Os chineses do Guangzhou Evergrande perceberam na fronteira do Brasil com o Uruguai um DNA raro de jogador de futebol, fruto da mistura da nossa qualidade técnica com a garra charrua. Por isso, em vez de comprar jogadores nascidos ali, resolveram eles próprios formar. Representantes do Evergrande estão em conversas adiantadas para fomentar um clube na América do Sul.
No começo de agosto, emissários chineses atravessarão o mundo para nova rodada de negociações. O projeto é audacioso. O primeiro passo será reativar de forma competitiva o Frontera Rivera, cujas participações hoje são limitadas a disputas regionais do Uruguai. A meta é colocá-lo, em três anos, no campeonato nacional.
Enquanto isso, o Evergrande tocará a construção de um CT em área pertencente ao clube nas imediações de Rivera, com direito a hotel e estádio. O local abrigará as categorias de base e servirá como laboratório. O plano, conforme confidenciaram os representantes do Evergrande, é trazer a cada semestre grupos de 100 a 150 garotos chineses para intercâmbio na fronteira.
— Recebi visita do consulado geral de Guangzhou, que me informou da intenção deles de se instalar aqui e das interações com o Frontera Rivera. Disse que estávamos às ordens — revela o intendente de Rivera, Marne Osorio.
Como tudo o que acontece do lado uruguaio repercute no brasileiro, Santana do Livramento também lucrará com a chegada dos chineses. Os emissários procuraram o 14 de Julho dispostos a usar o Estádio João Martins como sede provisória. Há até esboço de projeto para melhorias na estrutura do clube.
O estádio ganharia ala com alojamentos, refeitório e cafeteria para abrigar os garotos chineses de dois a três anos. Salas de reuniões e para a administração seriam construídas. O gramado também passaria por reforma. Hoje licenciado, o 14 de Julho ganharia ajuda para quitar dívidas, estimadas em R$ 1 milhão, e apoio para voltar às competições.
O Guangzhou Evergrande é um gigante numa terra de gigantes. O futebol chinês é vitaminado pelo estímulo do governo e embalado pelo dinheiro de grandes conglomerados. Como o Evergrande Group, o 138º colocado no ranking das 500 maiores corporações mundiais. Seus braços atuam no mercado imobiliário, nas indústrias petrolífera e do turismo e na área da saúde. Além, é claro, do futebol.
A estrutura que os chineses pretendem instalar na Fronteira da Paz se espelha no projeto que eles já desenvolvem em casa.
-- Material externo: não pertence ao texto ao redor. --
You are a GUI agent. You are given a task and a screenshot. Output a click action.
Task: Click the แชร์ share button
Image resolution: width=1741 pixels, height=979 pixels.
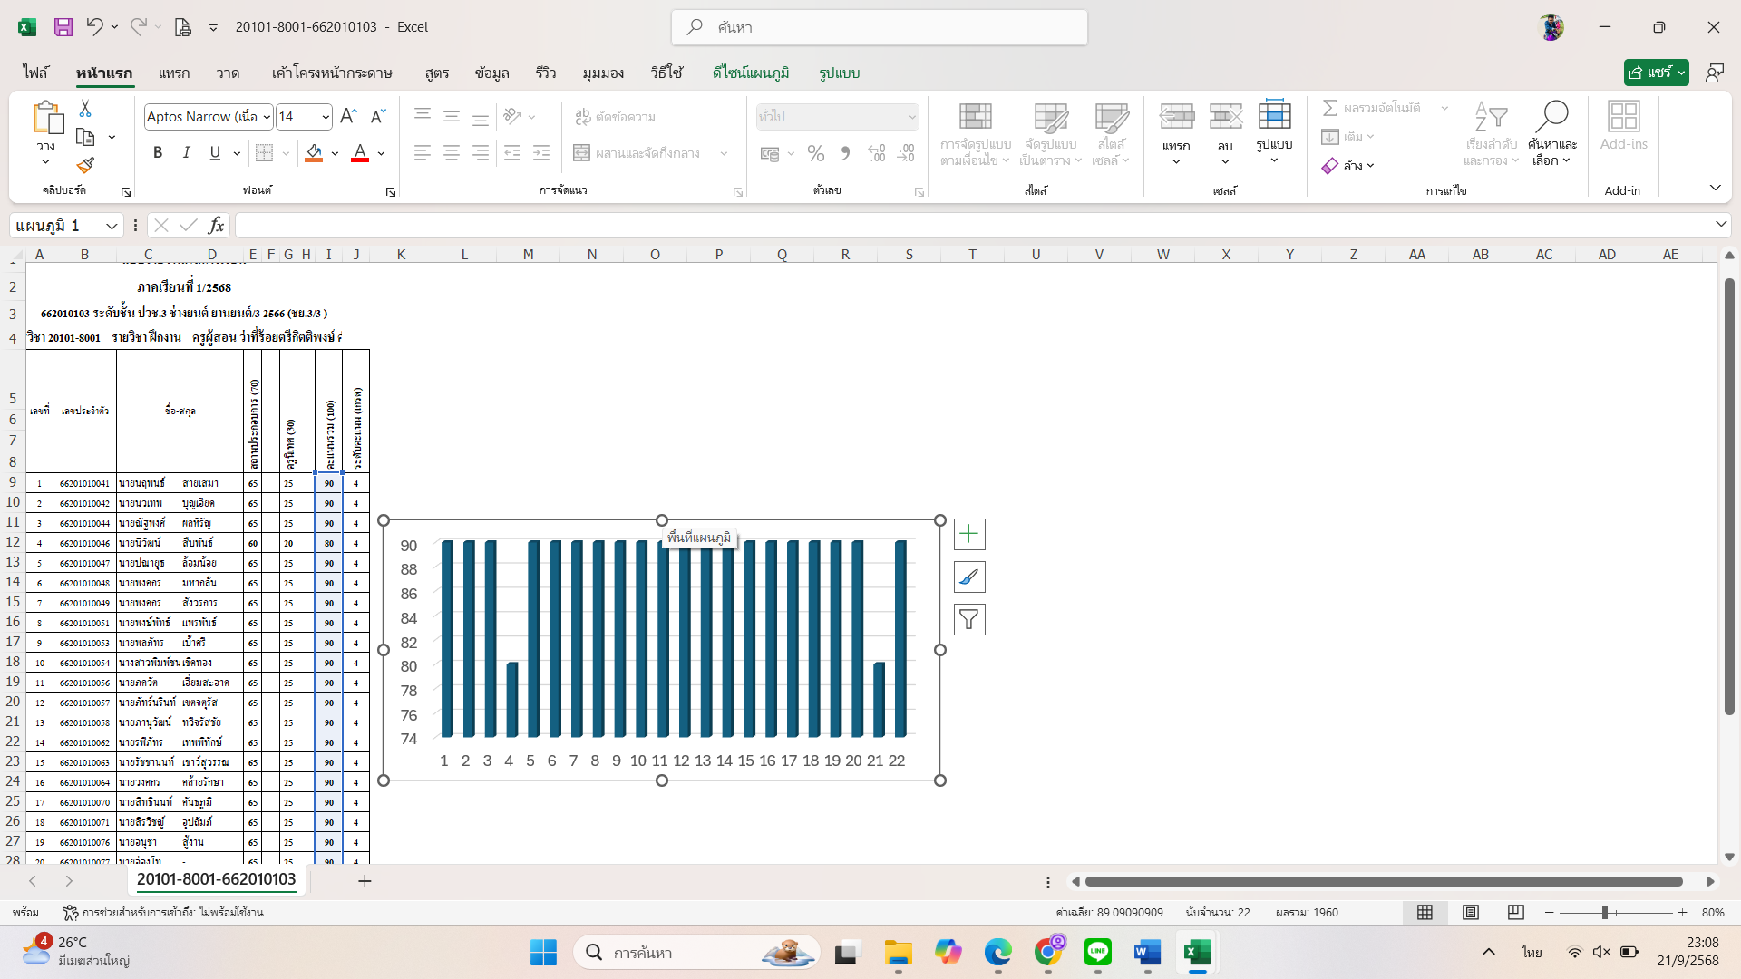(1649, 73)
Fisioterapeuta do clube nos três anos em que Felipão esteve lá, o gaúcho Feliciano Bastos conheceu o CT da base do Evergrande nas imediações de Guangzhou.
O local alberga cerca de 3 mil garotos com idades entre os 12 e os 18 anos em instalações de padrão "mais elevado que o europeu", segundo ele. Há escola, alojamento, centro médico e campos de sobra para todas as categorias. O CT da base, segundo Feliciano, chegava a ser melhor até do que o dos profissionais.
— A meta do clube era, até 2030, exportar jogadores e não mais importar — revela o fisioterapeuta.
Talvez muitos deles já saiam da fábrica chinesa com o DNA fronteiriço que mistura a garra charrua à qualidade técnica brasileira. Tempo para que eles aprendam o futebol doble chapa há de sobra. Assim como dinheiro.